Your objective – Copy each line from the listing below where the word "date" shows up.

Data in this exercise –
*** Begin section ***

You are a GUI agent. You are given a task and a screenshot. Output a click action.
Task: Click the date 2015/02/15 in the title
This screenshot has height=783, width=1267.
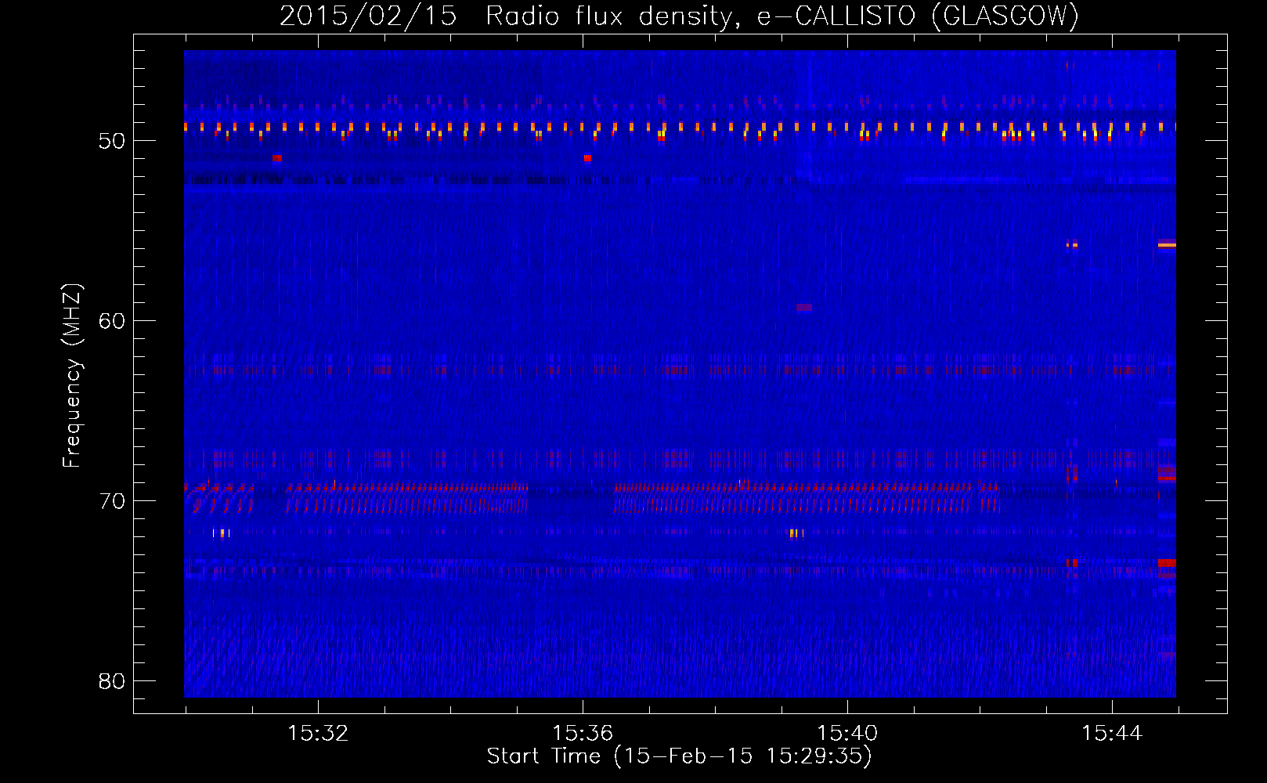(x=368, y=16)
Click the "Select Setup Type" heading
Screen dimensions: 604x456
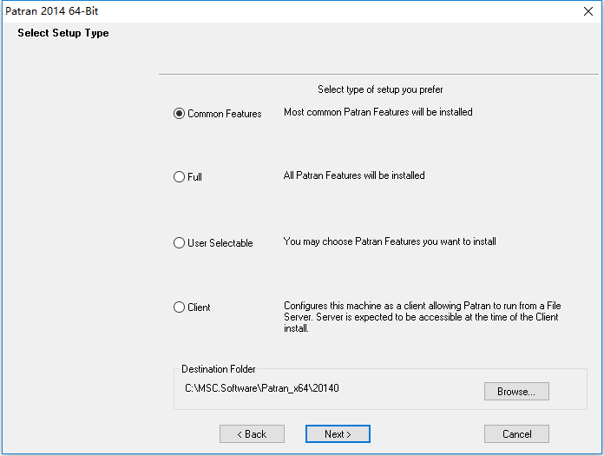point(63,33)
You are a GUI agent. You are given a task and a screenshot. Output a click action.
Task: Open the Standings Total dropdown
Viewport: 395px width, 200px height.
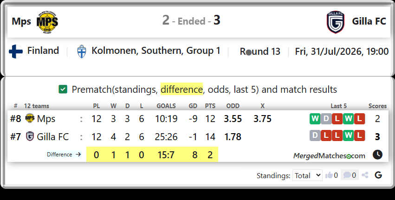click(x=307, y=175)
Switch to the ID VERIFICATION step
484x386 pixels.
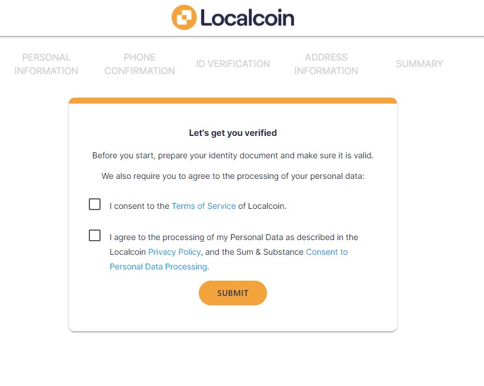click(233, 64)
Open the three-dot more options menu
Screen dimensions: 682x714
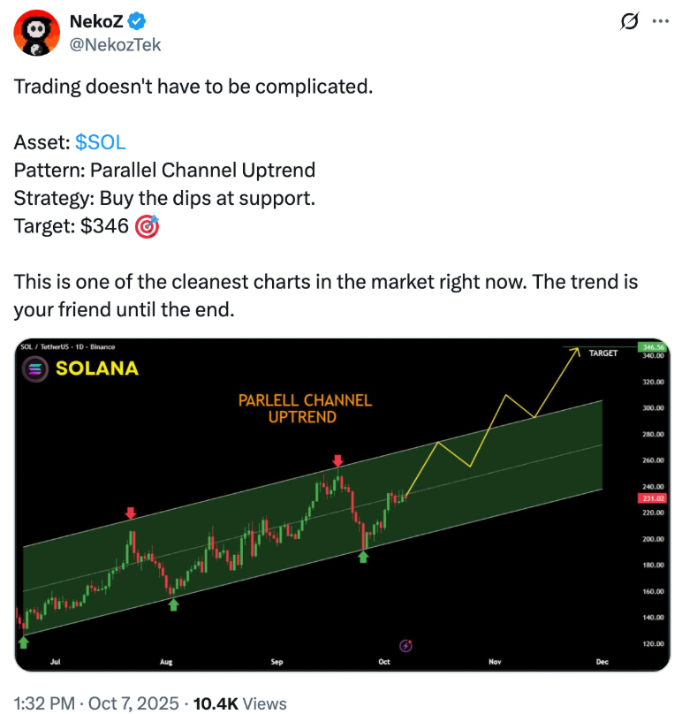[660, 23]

*** End section ***
*** Begin section ***

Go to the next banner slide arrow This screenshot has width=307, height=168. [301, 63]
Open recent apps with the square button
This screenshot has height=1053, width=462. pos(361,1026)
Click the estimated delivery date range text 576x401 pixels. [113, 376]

*** End section ***

Written solution –
Task: Click the date 2015/02/15 in the title
Click the estimated delivery date range text 576x401 pixels. [113, 376]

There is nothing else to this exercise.